======== Data for analysis
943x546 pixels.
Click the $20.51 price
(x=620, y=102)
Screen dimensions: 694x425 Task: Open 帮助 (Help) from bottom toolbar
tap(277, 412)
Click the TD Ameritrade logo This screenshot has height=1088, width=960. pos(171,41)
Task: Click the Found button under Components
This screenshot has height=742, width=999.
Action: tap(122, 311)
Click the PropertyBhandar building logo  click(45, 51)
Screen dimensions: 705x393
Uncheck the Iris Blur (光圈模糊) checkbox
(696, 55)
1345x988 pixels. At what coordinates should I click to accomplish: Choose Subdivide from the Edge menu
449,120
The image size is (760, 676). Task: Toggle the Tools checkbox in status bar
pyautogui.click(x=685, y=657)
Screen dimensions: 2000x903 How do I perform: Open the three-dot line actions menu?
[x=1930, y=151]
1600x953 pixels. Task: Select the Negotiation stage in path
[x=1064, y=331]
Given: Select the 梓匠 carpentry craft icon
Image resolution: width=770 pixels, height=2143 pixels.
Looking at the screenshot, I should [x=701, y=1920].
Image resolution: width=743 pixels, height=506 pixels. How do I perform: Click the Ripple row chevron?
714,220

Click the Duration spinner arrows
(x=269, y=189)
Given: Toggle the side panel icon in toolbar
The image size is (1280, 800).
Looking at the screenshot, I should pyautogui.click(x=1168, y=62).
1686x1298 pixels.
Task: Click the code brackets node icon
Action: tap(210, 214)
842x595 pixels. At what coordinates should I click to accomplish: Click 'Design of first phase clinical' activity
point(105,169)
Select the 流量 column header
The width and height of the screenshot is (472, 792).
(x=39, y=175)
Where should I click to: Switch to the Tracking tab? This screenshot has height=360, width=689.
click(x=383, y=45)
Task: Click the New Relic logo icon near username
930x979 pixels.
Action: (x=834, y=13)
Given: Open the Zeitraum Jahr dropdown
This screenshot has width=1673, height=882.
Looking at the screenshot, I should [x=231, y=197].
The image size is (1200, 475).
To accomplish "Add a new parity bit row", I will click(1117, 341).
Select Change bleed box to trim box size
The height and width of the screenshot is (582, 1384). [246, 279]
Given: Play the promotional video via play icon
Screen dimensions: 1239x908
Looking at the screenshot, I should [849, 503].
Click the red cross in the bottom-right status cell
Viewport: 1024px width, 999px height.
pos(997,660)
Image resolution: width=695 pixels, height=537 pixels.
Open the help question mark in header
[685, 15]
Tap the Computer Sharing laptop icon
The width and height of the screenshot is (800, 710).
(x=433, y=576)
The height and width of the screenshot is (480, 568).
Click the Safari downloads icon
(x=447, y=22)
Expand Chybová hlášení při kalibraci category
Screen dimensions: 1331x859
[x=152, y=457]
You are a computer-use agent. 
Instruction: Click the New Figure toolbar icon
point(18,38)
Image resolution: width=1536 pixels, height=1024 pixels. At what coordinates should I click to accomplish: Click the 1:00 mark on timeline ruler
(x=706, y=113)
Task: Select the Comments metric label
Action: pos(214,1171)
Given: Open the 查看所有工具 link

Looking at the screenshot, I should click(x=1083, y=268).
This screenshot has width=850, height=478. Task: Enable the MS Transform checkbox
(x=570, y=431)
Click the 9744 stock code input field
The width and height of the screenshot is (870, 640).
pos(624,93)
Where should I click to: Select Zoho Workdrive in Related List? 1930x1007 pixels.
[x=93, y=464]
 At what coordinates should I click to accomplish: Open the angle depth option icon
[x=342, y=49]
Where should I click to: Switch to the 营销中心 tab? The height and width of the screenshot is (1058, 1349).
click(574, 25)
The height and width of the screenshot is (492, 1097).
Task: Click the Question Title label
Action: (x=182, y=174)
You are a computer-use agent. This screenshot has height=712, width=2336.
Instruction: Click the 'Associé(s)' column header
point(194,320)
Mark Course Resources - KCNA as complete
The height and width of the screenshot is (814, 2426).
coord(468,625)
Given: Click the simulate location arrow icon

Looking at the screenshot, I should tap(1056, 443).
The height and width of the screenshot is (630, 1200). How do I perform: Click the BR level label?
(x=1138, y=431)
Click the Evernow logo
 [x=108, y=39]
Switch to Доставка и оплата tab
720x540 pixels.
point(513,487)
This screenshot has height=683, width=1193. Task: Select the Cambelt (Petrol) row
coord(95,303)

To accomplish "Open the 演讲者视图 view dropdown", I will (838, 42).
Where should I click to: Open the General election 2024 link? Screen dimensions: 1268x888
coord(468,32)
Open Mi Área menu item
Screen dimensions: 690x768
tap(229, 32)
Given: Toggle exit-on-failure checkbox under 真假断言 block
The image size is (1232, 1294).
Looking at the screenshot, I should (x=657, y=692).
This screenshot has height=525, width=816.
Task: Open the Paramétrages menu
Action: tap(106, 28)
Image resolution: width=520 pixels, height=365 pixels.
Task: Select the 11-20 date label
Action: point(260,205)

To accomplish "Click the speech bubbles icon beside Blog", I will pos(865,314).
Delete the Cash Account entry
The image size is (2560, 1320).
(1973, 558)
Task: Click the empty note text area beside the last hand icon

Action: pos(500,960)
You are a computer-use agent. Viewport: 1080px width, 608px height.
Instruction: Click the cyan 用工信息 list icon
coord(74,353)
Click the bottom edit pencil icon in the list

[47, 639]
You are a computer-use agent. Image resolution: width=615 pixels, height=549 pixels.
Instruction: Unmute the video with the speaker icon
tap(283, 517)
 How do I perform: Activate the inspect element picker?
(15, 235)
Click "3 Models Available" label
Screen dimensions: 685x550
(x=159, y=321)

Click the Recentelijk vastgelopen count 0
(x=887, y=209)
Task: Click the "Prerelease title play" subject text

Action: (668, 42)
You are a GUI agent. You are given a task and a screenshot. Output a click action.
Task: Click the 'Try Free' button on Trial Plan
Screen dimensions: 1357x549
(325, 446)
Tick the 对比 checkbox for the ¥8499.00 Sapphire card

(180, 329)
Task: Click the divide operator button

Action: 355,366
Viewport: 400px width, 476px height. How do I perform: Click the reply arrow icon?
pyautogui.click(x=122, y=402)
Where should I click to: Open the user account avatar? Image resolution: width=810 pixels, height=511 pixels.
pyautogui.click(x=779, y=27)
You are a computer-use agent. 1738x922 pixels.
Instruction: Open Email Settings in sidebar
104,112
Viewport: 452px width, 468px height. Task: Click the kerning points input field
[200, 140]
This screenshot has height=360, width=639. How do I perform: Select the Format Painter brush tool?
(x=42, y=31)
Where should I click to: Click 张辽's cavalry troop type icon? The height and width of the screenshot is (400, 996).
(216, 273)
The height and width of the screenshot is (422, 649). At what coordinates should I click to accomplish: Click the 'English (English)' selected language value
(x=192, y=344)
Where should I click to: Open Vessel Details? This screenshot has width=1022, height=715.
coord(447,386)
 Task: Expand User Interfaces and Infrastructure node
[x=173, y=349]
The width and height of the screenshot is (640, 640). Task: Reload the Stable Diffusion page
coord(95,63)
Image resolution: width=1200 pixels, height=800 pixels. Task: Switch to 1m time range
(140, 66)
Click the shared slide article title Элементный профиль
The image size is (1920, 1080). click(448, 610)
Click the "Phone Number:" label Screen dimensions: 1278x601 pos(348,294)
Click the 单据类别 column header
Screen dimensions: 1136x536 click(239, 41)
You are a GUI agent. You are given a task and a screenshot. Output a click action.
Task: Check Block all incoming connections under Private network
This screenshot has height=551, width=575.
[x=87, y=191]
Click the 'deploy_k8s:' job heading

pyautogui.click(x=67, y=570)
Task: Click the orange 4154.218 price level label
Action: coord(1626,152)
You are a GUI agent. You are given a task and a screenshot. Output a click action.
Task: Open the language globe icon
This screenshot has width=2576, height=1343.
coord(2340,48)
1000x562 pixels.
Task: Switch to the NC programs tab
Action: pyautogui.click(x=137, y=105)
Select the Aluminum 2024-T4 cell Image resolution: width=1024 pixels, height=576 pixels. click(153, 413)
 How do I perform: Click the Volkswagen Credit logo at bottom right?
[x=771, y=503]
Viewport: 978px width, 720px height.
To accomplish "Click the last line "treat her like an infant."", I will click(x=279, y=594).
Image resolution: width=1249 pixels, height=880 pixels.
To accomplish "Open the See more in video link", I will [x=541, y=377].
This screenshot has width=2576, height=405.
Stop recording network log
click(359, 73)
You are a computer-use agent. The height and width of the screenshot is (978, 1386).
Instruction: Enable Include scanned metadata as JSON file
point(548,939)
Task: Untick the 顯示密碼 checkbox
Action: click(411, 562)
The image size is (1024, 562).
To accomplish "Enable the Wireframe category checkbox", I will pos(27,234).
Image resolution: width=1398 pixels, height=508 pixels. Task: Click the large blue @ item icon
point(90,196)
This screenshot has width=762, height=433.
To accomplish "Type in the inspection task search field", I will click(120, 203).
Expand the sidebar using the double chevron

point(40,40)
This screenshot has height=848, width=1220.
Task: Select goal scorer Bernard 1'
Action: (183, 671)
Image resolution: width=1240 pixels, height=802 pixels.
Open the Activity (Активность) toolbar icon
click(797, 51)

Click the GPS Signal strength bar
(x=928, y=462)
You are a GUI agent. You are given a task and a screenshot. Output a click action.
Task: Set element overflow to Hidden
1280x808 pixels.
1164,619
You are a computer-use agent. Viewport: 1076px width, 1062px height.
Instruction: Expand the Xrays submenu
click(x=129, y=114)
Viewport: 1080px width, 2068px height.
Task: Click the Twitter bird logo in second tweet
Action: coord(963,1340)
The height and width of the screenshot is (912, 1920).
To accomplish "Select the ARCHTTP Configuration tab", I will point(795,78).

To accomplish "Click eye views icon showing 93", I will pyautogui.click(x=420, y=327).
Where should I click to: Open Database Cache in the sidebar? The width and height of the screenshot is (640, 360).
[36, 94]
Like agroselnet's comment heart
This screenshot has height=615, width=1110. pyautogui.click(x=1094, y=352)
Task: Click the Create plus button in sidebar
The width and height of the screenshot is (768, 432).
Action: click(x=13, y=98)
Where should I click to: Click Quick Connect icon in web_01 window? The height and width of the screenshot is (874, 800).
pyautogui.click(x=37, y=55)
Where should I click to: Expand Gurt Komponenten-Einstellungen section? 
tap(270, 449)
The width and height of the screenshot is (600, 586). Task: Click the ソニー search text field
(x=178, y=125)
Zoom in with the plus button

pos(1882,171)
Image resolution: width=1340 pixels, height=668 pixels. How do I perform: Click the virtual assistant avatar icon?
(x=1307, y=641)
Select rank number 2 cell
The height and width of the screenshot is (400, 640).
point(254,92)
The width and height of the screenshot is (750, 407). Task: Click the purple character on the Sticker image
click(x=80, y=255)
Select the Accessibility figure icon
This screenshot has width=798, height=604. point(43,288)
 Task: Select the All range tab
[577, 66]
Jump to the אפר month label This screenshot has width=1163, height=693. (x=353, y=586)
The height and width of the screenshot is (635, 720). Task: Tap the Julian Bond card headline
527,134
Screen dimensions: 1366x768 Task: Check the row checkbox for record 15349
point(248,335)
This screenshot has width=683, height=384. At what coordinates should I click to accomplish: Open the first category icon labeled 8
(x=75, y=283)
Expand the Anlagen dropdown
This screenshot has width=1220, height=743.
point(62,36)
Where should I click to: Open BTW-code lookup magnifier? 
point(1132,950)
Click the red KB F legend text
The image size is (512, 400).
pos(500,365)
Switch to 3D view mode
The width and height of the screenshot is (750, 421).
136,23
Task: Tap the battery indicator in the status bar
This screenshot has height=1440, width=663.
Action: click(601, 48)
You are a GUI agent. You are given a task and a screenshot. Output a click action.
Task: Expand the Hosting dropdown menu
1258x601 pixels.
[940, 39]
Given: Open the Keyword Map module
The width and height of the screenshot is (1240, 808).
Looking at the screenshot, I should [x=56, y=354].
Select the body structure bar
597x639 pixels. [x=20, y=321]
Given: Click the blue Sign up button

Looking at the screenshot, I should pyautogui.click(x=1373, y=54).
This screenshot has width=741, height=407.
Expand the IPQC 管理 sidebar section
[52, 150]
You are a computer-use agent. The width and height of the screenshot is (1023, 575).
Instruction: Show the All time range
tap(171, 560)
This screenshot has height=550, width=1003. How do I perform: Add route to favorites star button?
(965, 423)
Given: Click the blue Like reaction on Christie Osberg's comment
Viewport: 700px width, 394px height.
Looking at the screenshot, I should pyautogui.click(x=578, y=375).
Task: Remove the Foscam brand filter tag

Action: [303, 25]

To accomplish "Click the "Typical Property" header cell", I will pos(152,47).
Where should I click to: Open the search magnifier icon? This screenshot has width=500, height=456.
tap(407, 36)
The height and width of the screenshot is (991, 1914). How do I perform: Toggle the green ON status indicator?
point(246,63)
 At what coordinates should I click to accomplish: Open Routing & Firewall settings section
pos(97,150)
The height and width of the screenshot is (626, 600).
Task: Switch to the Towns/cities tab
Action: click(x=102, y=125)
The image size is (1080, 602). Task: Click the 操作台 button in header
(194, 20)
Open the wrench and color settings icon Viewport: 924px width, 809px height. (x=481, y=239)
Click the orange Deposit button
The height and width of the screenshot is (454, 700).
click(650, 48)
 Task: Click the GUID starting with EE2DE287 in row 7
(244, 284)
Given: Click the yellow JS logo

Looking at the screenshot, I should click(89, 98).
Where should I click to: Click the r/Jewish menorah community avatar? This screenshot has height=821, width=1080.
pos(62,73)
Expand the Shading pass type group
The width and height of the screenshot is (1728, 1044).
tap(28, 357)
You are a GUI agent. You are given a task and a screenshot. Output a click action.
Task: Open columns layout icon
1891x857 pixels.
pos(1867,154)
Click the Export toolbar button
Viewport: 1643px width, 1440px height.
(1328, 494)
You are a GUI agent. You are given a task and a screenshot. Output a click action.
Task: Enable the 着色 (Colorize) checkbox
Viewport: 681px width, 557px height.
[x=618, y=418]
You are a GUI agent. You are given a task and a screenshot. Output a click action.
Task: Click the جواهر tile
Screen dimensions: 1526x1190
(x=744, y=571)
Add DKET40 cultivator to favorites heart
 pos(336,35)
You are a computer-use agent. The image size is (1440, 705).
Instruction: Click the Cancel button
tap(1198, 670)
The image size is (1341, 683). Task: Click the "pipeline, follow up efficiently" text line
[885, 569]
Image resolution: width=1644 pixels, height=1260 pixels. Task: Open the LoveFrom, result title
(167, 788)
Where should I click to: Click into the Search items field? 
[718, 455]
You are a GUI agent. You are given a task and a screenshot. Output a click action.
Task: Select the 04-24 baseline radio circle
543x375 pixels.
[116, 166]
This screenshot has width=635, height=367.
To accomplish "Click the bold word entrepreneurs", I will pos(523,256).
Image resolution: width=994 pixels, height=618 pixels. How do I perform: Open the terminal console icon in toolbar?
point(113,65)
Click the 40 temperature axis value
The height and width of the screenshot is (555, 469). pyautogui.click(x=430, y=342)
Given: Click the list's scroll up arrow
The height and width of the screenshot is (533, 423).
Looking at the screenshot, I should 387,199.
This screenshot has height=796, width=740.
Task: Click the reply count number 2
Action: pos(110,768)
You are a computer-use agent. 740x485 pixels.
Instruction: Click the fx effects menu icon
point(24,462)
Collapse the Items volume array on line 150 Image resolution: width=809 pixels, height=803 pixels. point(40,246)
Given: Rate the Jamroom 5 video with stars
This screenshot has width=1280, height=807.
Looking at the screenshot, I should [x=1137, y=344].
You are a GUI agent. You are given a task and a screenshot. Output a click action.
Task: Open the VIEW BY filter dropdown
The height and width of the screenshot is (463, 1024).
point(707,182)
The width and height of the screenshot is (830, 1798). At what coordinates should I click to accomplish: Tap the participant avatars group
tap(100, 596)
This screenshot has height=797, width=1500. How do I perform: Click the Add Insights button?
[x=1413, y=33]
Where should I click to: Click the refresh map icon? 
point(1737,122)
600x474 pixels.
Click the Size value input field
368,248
================
* Problem
Reproduce exactly the lines above from the line with "Click the $20.51 price" to the line with "Given: Open the Zeitraum Jahr dropdown", including both, and add nothing.

* Problem solution
Click the $20.51 price
(x=620, y=102)
Screen dimensions: 694x425 Task: Open 帮助 (Help) from bottom toolbar
tap(277, 412)
Click the TD Ameritrade logo This screenshot has height=1088, width=960. pos(171,41)
Task: Click the Found button under Components
This screenshot has height=742, width=999.
Action: tap(122, 311)
Click the PropertyBhandar building logo  click(45, 51)
Screen dimensions: 705x393
Uncheck the Iris Blur (光圈模糊) checkbox
(696, 55)
1345x988 pixels. At what coordinates should I click to accomplish: Choose Subdivide from the Edge menu
449,120
The image size is (760, 676). Task: Toggle the Tools checkbox in status bar
pyautogui.click(x=685, y=657)
Screen dimensions: 2000x903 How do I perform: Open the three-dot line actions menu?
[x=1930, y=151]
1600x953 pixels. Task: Select the Negotiation stage in path
[x=1064, y=331]
Given: Select the 梓匠 carpentry craft icon
Image resolution: width=770 pixels, height=2143 pixels.
Looking at the screenshot, I should [x=701, y=1920].
Image resolution: width=743 pixels, height=506 pixels. How do I perform: Click the Ripple row chevron?
714,220

Click the Duration spinner arrows
(x=269, y=189)
Given: Toggle the side panel icon in toolbar
The image size is (1280, 800).
Looking at the screenshot, I should pyautogui.click(x=1168, y=62).
1686x1298 pixels.
Task: Click the code brackets node icon
Action: tap(210, 214)
842x595 pixels. At what coordinates should I click to accomplish: Click 'Design of first phase clinical' activity
point(105,169)
Select the 流量 column header
The width and height of the screenshot is (472, 792).
(x=39, y=175)
Where should I click to: Switch to the Tracking tab? This screenshot has height=360, width=689.
click(x=383, y=45)
Task: Click the New Relic logo icon near username
930x979 pixels.
Action: (x=834, y=13)
Given: Open the Zeitraum Jahr dropdown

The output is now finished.